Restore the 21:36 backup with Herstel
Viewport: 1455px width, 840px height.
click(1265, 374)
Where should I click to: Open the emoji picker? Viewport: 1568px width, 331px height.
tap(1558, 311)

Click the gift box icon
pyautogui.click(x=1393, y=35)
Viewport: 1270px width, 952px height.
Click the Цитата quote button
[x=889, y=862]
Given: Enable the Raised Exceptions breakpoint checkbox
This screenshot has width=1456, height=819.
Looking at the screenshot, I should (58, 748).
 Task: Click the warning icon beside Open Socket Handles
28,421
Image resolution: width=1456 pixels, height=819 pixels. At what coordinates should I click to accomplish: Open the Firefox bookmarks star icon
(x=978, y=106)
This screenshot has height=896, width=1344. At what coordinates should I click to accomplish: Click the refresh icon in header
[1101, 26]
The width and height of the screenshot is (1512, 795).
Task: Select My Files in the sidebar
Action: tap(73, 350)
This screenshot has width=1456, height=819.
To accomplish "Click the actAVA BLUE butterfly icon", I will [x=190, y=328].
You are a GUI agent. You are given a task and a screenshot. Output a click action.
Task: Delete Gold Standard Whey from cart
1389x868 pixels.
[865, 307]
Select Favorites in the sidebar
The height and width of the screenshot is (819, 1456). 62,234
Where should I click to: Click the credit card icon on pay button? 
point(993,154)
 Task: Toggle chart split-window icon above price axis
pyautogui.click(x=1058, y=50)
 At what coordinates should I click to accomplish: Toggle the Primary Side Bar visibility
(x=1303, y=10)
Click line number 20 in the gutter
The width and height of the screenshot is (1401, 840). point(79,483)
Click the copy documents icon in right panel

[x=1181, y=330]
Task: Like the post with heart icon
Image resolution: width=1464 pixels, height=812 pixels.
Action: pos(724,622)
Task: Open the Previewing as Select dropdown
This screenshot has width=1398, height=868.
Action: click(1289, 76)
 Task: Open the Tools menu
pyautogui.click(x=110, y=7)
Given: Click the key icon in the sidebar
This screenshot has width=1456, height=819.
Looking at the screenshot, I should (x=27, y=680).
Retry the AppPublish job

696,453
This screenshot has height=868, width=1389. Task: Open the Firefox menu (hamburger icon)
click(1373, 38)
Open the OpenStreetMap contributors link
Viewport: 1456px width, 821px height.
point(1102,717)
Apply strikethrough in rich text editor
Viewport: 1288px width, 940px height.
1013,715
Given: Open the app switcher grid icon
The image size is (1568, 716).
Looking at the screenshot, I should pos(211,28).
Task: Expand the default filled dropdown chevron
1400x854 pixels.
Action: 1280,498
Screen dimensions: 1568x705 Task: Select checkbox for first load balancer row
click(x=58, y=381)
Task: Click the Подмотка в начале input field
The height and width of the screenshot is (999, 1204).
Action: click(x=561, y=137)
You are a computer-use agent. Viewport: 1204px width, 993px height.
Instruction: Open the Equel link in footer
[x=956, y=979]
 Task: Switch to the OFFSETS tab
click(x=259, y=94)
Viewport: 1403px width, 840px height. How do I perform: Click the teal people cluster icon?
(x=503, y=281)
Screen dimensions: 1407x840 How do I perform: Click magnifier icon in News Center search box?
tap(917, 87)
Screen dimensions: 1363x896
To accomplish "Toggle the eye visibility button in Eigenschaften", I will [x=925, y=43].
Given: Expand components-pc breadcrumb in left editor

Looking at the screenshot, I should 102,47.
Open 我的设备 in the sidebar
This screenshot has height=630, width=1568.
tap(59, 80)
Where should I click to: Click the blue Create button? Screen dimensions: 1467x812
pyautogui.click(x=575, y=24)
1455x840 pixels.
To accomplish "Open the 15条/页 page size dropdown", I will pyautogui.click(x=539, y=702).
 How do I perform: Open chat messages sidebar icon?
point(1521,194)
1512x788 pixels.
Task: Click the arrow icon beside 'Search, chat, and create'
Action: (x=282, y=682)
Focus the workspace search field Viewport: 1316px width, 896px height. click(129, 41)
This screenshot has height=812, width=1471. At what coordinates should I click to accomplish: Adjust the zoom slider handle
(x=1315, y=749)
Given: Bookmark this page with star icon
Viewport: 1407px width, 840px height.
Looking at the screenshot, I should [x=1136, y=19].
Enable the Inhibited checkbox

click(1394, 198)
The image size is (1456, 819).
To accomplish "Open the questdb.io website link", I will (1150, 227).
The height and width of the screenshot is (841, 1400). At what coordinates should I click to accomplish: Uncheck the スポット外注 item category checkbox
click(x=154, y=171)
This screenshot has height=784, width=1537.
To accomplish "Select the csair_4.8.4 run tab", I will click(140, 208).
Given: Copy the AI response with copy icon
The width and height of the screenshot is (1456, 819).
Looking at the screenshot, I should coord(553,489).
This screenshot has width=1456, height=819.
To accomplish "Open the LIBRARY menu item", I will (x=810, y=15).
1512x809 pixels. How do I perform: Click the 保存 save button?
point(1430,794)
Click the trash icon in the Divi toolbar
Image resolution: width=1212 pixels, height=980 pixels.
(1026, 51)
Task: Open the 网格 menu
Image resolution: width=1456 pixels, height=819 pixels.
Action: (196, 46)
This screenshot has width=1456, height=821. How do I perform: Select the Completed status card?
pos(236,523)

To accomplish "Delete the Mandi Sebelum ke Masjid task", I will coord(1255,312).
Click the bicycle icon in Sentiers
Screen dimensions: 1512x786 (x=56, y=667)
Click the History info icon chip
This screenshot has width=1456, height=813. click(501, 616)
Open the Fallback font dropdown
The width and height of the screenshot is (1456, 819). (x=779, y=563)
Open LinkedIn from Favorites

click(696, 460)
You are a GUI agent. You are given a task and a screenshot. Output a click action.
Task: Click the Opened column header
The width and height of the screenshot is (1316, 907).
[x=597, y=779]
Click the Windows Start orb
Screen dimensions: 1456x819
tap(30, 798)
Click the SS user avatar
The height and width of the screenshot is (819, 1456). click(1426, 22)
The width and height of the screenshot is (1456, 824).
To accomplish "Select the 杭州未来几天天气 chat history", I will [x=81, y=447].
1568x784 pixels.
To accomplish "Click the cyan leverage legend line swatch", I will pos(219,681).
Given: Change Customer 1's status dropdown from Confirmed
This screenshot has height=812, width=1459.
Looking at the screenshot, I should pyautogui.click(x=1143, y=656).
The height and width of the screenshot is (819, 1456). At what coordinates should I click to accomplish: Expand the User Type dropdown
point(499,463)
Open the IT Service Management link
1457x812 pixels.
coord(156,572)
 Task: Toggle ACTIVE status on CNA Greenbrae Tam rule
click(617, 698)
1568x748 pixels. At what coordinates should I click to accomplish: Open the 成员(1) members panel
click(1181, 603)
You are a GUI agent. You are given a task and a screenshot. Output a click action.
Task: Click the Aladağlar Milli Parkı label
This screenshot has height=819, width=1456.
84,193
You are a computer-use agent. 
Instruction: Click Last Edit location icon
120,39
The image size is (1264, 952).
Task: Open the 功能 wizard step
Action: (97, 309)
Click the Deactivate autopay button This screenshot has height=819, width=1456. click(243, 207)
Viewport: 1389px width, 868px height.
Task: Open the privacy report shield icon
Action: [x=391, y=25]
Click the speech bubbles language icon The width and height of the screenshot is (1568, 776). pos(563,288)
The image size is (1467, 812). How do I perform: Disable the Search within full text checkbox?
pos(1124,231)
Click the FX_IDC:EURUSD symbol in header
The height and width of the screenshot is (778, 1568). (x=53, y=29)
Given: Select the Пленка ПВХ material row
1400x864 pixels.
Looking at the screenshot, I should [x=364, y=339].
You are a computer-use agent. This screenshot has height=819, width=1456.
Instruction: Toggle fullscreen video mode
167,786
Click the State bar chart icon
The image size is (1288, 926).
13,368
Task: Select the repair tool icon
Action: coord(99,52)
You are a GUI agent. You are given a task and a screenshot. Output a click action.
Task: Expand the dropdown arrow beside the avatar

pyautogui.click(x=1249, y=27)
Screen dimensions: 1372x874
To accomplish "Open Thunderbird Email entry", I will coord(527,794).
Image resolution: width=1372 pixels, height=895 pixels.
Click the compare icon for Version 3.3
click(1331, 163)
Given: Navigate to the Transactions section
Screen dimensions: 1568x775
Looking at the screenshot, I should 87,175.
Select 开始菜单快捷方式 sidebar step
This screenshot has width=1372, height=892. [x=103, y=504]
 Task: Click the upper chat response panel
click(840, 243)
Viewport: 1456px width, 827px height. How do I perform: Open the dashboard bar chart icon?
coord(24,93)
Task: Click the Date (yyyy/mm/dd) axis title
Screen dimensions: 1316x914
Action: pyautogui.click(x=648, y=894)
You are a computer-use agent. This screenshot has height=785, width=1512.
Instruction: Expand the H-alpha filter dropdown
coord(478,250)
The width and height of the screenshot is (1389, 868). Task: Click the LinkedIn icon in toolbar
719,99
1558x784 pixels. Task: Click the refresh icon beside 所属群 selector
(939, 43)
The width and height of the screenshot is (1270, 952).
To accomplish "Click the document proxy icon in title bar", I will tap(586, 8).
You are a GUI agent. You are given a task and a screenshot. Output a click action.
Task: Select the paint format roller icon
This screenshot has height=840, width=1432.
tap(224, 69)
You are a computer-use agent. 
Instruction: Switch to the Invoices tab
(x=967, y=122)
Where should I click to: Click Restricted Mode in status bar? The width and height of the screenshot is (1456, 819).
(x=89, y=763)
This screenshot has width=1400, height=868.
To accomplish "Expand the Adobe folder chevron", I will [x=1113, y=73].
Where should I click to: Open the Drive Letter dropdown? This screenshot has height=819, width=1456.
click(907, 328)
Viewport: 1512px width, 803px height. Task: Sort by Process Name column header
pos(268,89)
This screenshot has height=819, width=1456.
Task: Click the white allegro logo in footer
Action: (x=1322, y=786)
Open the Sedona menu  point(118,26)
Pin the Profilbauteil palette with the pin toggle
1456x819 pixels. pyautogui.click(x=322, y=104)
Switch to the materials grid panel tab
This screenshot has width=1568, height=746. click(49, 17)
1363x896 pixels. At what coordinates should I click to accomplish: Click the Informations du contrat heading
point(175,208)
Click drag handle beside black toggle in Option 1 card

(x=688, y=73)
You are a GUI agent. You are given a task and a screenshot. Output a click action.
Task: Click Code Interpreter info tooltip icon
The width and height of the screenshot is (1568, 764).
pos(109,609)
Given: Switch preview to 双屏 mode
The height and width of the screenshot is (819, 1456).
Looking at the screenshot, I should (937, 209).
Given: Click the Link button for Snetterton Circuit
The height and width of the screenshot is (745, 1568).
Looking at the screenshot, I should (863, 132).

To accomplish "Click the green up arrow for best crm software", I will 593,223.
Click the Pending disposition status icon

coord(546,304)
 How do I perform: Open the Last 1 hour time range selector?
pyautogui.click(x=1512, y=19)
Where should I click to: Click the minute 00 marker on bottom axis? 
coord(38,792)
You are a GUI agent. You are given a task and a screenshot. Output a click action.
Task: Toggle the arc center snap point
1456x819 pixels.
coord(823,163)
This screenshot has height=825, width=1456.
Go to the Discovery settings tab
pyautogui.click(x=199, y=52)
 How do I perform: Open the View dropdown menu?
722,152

• • •

What the exercise asks
Taking the material above, extract exactly and only the lines from the line with "Retry the AppPublish job" to the line with "Given: Bookmark this page with star icon", inclusive of both.

Exercise solution
Retry the AppPublish job

696,453
This screenshot has height=868, width=1389. Task: Open the Firefox menu (hamburger icon)
click(1373, 38)
Open the OpenStreetMap contributors link
Viewport: 1456px width, 821px height.
point(1102,717)
Apply strikethrough in rich text editor
Viewport: 1288px width, 940px height.
1013,715
Given: Open the app switcher grid icon
The image size is (1568, 716).
Looking at the screenshot, I should pos(211,28).
Task: Expand the default filled dropdown chevron
1400x854 pixels.
Action: 1280,498
Screen dimensions: 1568x705 Task: Select checkbox for first load balancer row
click(x=58, y=381)
Task: Click the Подмотка в начале input field
The height and width of the screenshot is (999, 1204).
Action: click(x=561, y=137)
You are a computer-use agent. Viewport: 1204px width, 993px height.
Instruction: Open the Equel link in footer
[x=956, y=979]
 Task: Switch to the OFFSETS tab
click(x=259, y=94)
Viewport: 1403px width, 840px height. How do I perform: Click the teal people cluster icon?
(x=503, y=281)
Screen dimensions: 1407x840 How do I perform: Click magnifier icon in News Center search box?
tap(917, 87)
Screen dimensions: 1363x896
To accomplish "Toggle the eye visibility button in Eigenschaften", I will [x=925, y=43].
Given: Expand components-pc breadcrumb in left editor

Looking at the screenshot, I should 102,47.
Open 我的设备 in the sidebar
This screenshot has height=630, width=1568.
tap(59, 80)
Where should I click to: Click the blue Create button? Screen dimensions: 1467x812
pyautogui.click(x=575, y=24)
1455x840 pixels.
To accomplish "Open the 15条/页 page size dropdown", I will pyautogui.click(x=539, y=702).
 How do I perform: Open chat messages sidebar icon?
point(1521,194)
1512x788 pixels.
Task: Click the arrow icon beside 'Search, chat, and create'
Action: (x=282, y=682)
Focus the workspace search field Viewport: 1316px width, 896px height. click(129, 41)
This screenshot has height=812, width=1471. At what coordinates should I click to accomplish: Adjust the zoom slider handle
(x=1315, y=749)
Given: Bookmark this page with star icon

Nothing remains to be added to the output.